• _Assignment_
The required result is an exact copy of the material from the line with "Given: Click the EXMO logo icon" through its final line, both ends included.

********************

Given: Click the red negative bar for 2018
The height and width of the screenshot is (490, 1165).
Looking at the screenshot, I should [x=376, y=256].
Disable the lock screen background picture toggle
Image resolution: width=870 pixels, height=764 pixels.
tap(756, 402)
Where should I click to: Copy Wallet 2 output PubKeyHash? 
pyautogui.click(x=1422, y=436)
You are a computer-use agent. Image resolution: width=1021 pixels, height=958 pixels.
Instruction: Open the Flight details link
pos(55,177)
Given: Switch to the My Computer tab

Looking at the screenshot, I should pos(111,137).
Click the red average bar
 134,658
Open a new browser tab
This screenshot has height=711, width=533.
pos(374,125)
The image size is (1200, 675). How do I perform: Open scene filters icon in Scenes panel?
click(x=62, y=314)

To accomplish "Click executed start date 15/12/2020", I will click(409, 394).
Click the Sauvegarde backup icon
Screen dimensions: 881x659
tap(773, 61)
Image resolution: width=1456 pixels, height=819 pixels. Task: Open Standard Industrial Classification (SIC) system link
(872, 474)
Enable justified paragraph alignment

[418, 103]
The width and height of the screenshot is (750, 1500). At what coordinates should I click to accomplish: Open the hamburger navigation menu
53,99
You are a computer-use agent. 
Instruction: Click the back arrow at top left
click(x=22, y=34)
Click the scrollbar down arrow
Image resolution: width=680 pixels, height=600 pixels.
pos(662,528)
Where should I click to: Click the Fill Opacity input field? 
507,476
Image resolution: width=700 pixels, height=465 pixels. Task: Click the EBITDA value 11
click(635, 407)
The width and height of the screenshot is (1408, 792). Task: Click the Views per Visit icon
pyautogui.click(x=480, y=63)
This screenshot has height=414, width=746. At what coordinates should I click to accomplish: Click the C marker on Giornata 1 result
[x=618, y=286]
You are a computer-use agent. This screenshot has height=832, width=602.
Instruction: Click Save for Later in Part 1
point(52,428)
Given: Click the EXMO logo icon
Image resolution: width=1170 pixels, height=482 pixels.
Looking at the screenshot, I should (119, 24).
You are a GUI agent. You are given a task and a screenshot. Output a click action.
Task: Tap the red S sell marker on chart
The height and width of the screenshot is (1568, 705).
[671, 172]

********************

• _Answer to this exercise_
Given: Click the EXMO logo icon
Image resolution: width=1170 pixels, height=482 pixels.
Looking at the screenshot, I should (119, 24).
You are a GUI agent. You are given a task and a screenshot. Output a click action.
Task: Tap the red S sell marker on chart
The height and width of the screenshot is (1568, 705).
[671, 172]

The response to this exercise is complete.